Saturday, January 16, 2016

Fiat Chrysler Lying About Their Sales......

Fiat and Chrysler are lying to you about how well they are doing.  

If Chrysler sells a lot of cars then people buy their stock.  If people buy their stock the stock price goes up and their executives get rich.  

If nobody buys their cars then nobody buys their stock and executives get fired.

So what do you do if you aren't selling enough cars?  You LIE......  Make up the numbers.......  Falsify reports...........  This is capitalism baby......Telling the truth does not make people rich.  Fraud makes people rich.  

Fraud is exactly what Fiat Chrysler is doing to make you believe their company is doing great.  

Pay no attention to what is going on behind the curtain.


Two Fiat Chrysler dealerships that are part of a suburban Chicago auto group filed a civil racketeering suit against FCA, alleging the company offered dealers large amounts of money to report unsold vehicles as sold.

The federal suit, filed Tuesday in Chicago by two dealerships in the Napleton Automotive Group, alleges, among other claims, that FCA conspired with certain dealers to inflate the automaker’s monthly U.S. sales reports. The company has posted 69 consecutive monthly year-over-year gains after recovering from its U.S.-steered bankruptcy. 

The suit, filed by Kevin Hyde, an assistant general counsel for the dealerships, alleges that dealers were paid to report the false sales on the last day of the sales month and then “back out” or unwind the sales the following business day “before the factory warranty on the vehicles could be processed and start to run.”

The suit alleges that FCA officials were aware of the false reporting of sales and rewarded local managers for hitting sales targets -- even though the company knew the sales goals had only been met via false sales reports.

It says FCA directly benefited from the practice “as it results in the inflation of the number of year-over-year sales which, in turn, create the appearance that FCA’s performance is better than, in reality, it actually is.”

FCA officials, including CEO Sergio Marchionne, touted the monthly sales streak at the Detroit auto show this week. It's the longest current U.S. streak of any automaker. 

Fiat Chrysler shares at one point fell by nearly 10 percent in Milan today following theAutomotive News report of the suit, several news outlets said.
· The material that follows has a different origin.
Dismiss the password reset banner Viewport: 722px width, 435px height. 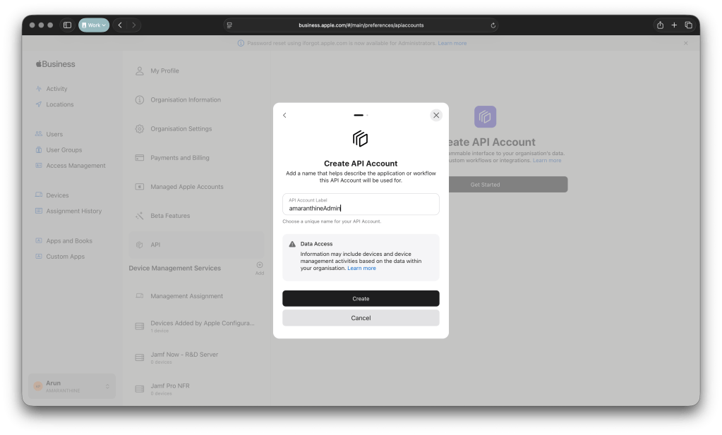[x=685, y=43]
The stock finished Milan trading down 8 percent to $6.84. FCA shares later in the day dropped 4 percent on the New York Stock Exchange to close at $7.53 a share.
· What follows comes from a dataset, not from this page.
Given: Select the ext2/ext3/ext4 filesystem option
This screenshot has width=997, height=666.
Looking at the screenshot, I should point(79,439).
one of the automaker’s business center managers at one point offered Edward Napleton $20,000 “to falsely report the sales of 40 new vehicles” at the end of an unspecified month.
The suit goes on to allege that the offer was made to Edward Napleton by the business center manager after one of the dealer’s subordinates had earlier agreed -- and falsely reported -- the sale of 16 new vehicles without Edward Napleton’s knowledge. The 40-vehicle offer was rejected by Napleton, the suit says, but led the dealer principal to discover the earlier 16-vehicle inflated sales report.
The suit says the $20,000 payment from FCA was to be disguised “as a co-op advertising credit to the dealer’s account” so as not to trigger a sales audit and expose the practice.
The suit further alleges that another Chrysler Jeep Dodge Ram dealer that directly competes with Napleton Chrysler Jeep Dodge Ram conspired with FCA and reported 85 false new vehicle delivery reports. As a result, the unnamed second dealership received “tens of thousands of dollars as an illicit reward for their complicity in the scheme.”

The suit also alleges that FCA rewarded dealers who had falsely reported sales of hot-selling vehicles by allocating more of them to sell in subsequent months -- despite the fact that the vehicles reported as sold were not actually sold.

FCA’s “pattern of conduct towards its dealers has been one of coercion and threats of termination having nothing to do with the actual performance of its dealers.”
The suit alleges that FCA manipulates an internal metric it calls MSR, or minimum sales responsibility, to threaten dealers who do not achieve sales goals. The suit says FCA “has not used MSR so much as a tool to evaluate dealers, but rather to cover up its practice of multi-tier pricing.”
It alleges that FCA also uses its MSR metric “to directly control and otherwise intimidate dealers to bow [to] its will under the constant threat of the termination of their dealerships for contrived defaults in FCA’s Dealer Agreement.”